President-elect Park Geun-hye’s designation of Lee Jung-hyun, 55, as her senior secretary for political affairs was one of the few unsurprising appointments.
Having devoted nearly three decades to politics, Lee has been considered one of Park’s very few men that could speak her mind as his own.
Entrusted to act as her “ultimate” spokesperson, Lee has been Park’s close ally for years, smartly tuning up his role from being an outspoken mouthpiece to a prudent confidante depending on the situation.
Lee Jung-hyun (Park Hae-mook/The Korea Herald)
Humble and outgoing, Lee emerged as a “breath of fresh air” in last year’s presidential campaign as criticism toward Park’s election team was surging. He became Park’s communications chief in September amid plunging popularity over her resistance to addressing her father and former President Park Chung-hee’s authoritarian rule.
Immediately, he started daily press briefings ― something that no other of Park’s campaign team dared to do ― defended Park’s positions rigorously, and attacked her rivals relentlessly.

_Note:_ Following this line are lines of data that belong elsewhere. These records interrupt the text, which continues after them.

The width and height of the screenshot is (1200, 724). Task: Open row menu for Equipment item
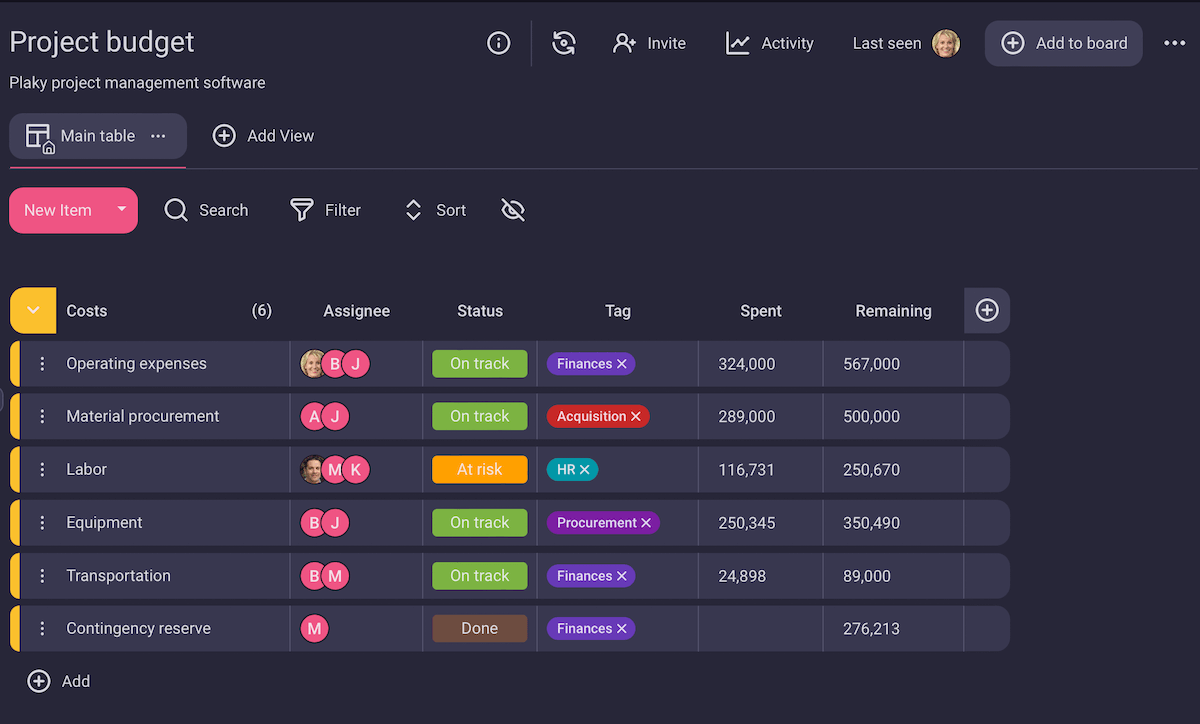[42, 523]
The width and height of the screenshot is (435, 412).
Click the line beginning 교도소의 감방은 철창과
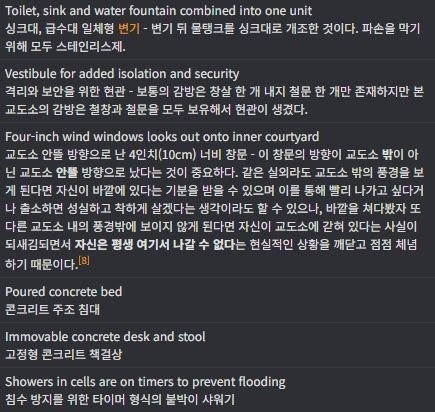click(156, 110)
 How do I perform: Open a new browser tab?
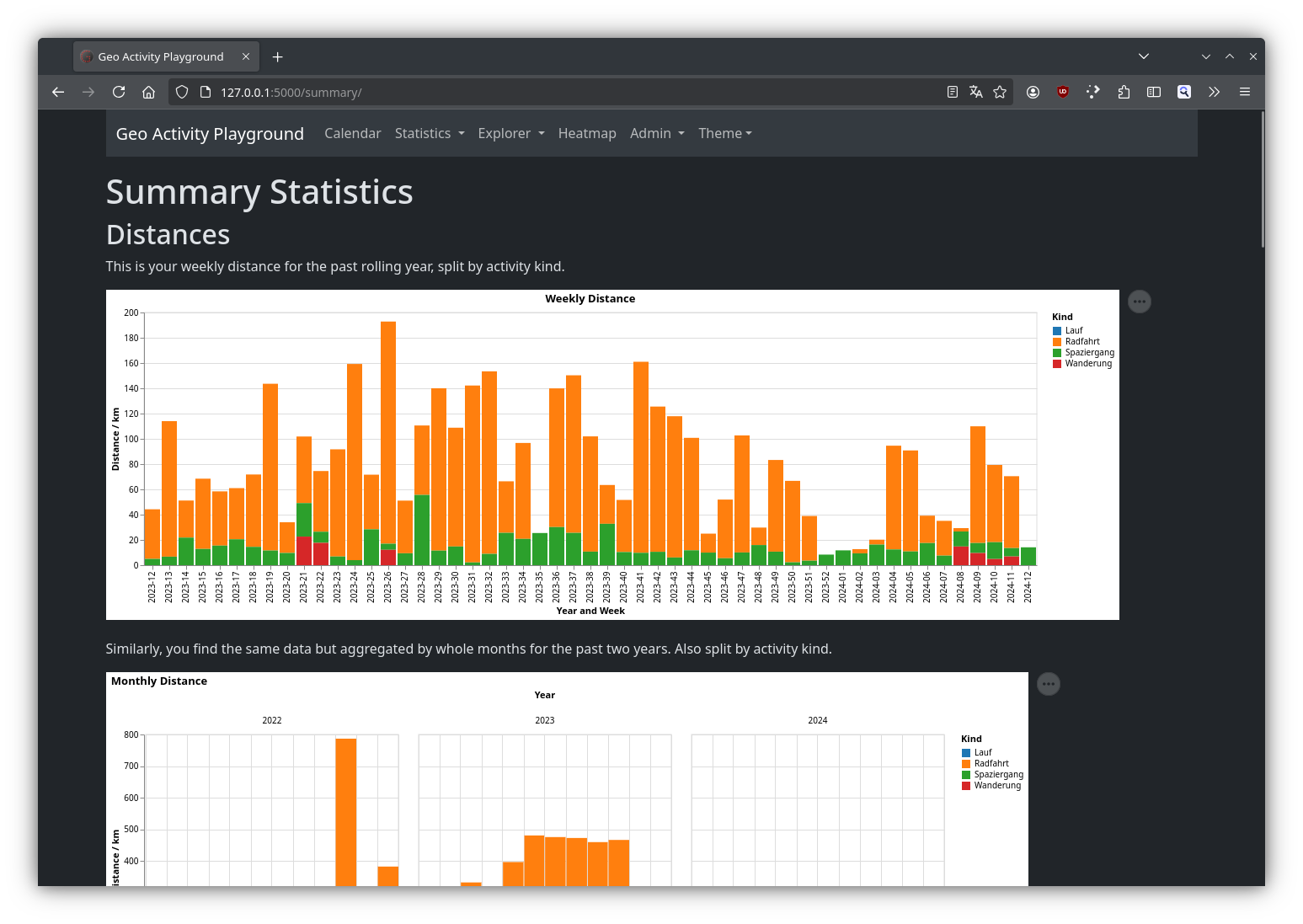278,56
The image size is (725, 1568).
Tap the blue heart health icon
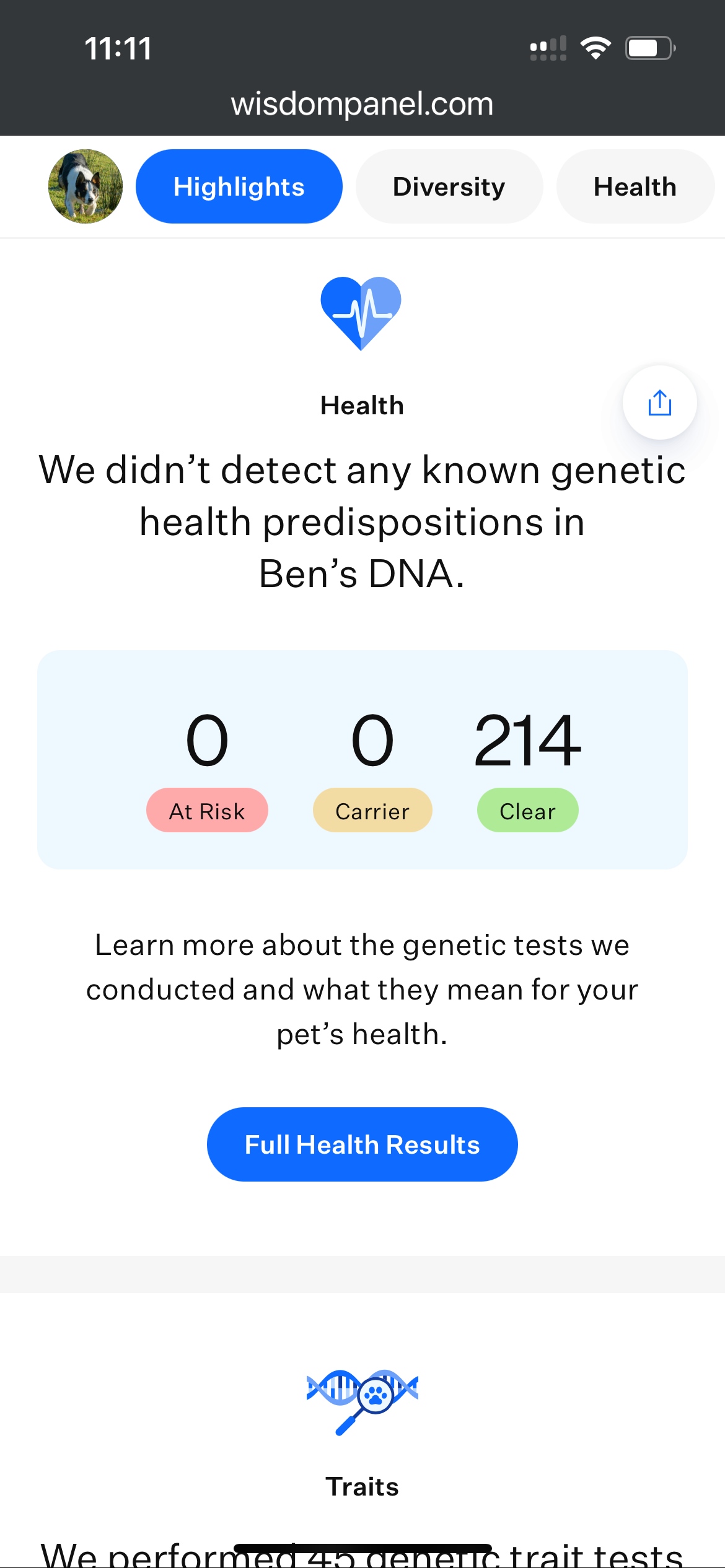coord(361,313)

Upon Park’s election win on Dec. 19, Lee became her political affairs chief at the secretariat.
Lee, a graduate of Dongguk University, entered politics in 1984 as a rank-and-file member of the Democratic Justice Party. He mainly worked in the communications division and served as a proportional lawmaker between 2008 and 2012. His two other parliamentary bids in 2004 and 2012 in his native Jeolla Province, the opposition’s turf, failed.
Since their first encounter in 2004 as party chairwoman and member, Lee has stuck by Park’s side, even between 2008 and 2010, when a factional dispute pushed Park out of the spotlight.
In 2008, he published a book of Park’s quotations, saying he wished to “give an objective explanation to why Park was ‘it’.”
Now, as Park heads into her first year in office with aggravated public sentiment towards her uncommunicativeness, Lee promises to prioritize better communication with the public, civic groups and the media.
The difference now would ― and should ― be that he would be serving for the people, not only the president.